* DIRECTIVES *
**1.** Summarize the Real-time CORBA text in two sentences.
**2.** According to the Real-time CORBA text, why was developing the specification complex? Answer in one or two sentences.
**3.** Translate this sentence from the Real-time CORBA text into Spanish: "A team of diverse companies, including representatives from telecommunications, aerospace, and CORBA vendors jointly authored the Real-time CORBA Specification."

━━ PAGE EXTRACT ━━

What is Real-time CORBA?See also: What is CORBA? CORBA, as a standard, has continued to evolve over the last decade, and has been accepted by many industries as the preferred middleware solution as evidenced by the large industry involvement within the Object Management Group (OMG). Some of the most exciting standards development has come from the Real-time, Embedded, and Specialized Systems Platform Task Force of the Object Management Group in the form of CORBA enhancements designed for the real-time and embedded developer. A team of diverse companies, including representatives from telecommunications, aerospace, and CORBA vendors jointly authored the Real-time CORBA Specification. OIS was a key contributor in the development of the specification, co-authoring and taking a leading role in pushing the specification to completion. The development of the specification was complex as there were many different viewpoints of the concepts of soft and hard real-time requirements and what types of behavior the communication protocols needed to ensure end-to-end predictability in a real-time system. Consequently, different perceptions still exist about soft and hard real-time requirements and the components required to ensure end-to-end predictability. The end result of the standardization effort was agreement that the standard would be based on the concepts necessary to support fixed priority scheduling. End-To-End System Predictability
Fixed Priority Scheduling Real-time CORBA introduces a piece of data called Real-time CORBA Priority. Real-time CORBA Priority specifies how to relate native operating system priority throughout the system in a consistent manner, and how to handle communication requests from the client application, through the middleware layer, over the network, and up to the server application without unexpected priority inversions. When a client invokes an operation to a server, the client's native operating system priority is mapped to a Real-time CORBA Priority, and the new priority is mapped as part of the message to the server. The following illustration shows the real-time priority mapping function of the client/server application, through a CORBA implementation.

━━━
━━ EXTRACTED RECORDS ━━

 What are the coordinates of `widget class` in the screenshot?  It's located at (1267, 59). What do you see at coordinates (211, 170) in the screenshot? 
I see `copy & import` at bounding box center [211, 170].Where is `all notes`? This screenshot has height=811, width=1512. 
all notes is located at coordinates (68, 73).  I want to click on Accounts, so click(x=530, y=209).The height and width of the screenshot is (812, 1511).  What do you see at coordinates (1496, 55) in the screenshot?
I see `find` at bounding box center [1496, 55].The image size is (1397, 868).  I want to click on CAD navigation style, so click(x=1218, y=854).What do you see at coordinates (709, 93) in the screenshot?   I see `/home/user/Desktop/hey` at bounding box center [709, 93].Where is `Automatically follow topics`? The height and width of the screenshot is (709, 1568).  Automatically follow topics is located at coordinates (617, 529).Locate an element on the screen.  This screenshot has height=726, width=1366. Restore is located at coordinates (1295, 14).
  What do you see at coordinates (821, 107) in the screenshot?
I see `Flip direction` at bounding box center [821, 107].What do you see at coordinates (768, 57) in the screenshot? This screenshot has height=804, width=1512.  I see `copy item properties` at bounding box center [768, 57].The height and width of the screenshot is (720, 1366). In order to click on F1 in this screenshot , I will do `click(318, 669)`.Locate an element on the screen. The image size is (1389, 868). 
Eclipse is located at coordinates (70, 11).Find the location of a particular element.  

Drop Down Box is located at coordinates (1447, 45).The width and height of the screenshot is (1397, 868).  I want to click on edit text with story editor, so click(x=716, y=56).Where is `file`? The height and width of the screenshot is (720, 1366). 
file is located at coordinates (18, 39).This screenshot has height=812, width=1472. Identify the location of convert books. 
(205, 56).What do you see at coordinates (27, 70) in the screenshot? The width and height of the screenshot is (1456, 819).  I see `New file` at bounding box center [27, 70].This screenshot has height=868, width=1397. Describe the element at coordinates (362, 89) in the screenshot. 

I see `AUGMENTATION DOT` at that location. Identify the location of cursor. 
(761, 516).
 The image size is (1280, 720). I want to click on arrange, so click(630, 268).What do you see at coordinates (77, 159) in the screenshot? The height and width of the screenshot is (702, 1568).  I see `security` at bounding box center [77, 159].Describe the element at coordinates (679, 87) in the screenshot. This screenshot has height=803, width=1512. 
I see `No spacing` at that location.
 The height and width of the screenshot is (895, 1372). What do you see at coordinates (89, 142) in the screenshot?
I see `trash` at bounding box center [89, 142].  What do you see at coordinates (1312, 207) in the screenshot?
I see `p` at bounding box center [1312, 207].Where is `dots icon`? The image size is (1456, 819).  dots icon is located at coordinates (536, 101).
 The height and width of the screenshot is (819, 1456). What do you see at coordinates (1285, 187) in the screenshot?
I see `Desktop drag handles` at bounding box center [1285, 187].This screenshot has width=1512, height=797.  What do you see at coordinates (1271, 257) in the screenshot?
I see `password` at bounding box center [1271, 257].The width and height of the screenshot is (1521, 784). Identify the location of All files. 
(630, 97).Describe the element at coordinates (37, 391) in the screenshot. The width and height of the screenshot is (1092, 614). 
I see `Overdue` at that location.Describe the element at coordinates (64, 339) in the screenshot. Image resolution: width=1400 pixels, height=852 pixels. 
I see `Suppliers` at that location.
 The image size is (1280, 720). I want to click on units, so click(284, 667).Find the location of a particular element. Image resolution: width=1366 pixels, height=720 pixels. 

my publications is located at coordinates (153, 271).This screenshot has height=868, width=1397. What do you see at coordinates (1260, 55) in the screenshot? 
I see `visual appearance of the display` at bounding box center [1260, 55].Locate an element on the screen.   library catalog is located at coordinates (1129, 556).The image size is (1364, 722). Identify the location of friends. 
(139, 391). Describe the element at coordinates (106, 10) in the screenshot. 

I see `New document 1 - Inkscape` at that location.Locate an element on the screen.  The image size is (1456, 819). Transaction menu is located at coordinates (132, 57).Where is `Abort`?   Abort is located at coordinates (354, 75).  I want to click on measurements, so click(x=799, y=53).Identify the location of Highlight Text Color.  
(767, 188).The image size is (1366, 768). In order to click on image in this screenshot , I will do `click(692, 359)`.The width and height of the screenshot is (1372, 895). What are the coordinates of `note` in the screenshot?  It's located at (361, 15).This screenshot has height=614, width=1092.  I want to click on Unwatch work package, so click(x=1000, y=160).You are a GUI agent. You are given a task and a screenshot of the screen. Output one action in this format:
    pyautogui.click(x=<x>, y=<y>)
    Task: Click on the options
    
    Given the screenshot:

━━━

* RESULTS BY TASK *
**1.** The Real-time CORBA Specification was jointly authored by companies from telecommunications, aerospace, and CORBA vendors, and after differing views on soft and hard real-time requirements, the standard was based on the concepts needed to support fixed priority scheduling. It introduces Real-time CORBA Priority, which relates native operating system priority consistently throughout the system, so that a client's priority is mapped and sent with its message to the server without unexpected priority inversions.

**2.** Developing the specification was complex because there were many different viewpoints on the concepts of soft and hard real-time requirements. There were also differing views on what behavior the communication protocols needed to ensure end-to-end predictability in a real-time system.

**3.** Un equipo de diversas empresas, que incluía representantes de las telecomunicaciones, la industria aeroespacial y proveedores de CORBA, redactó conjuntamente la especificación de Real-time CORBA.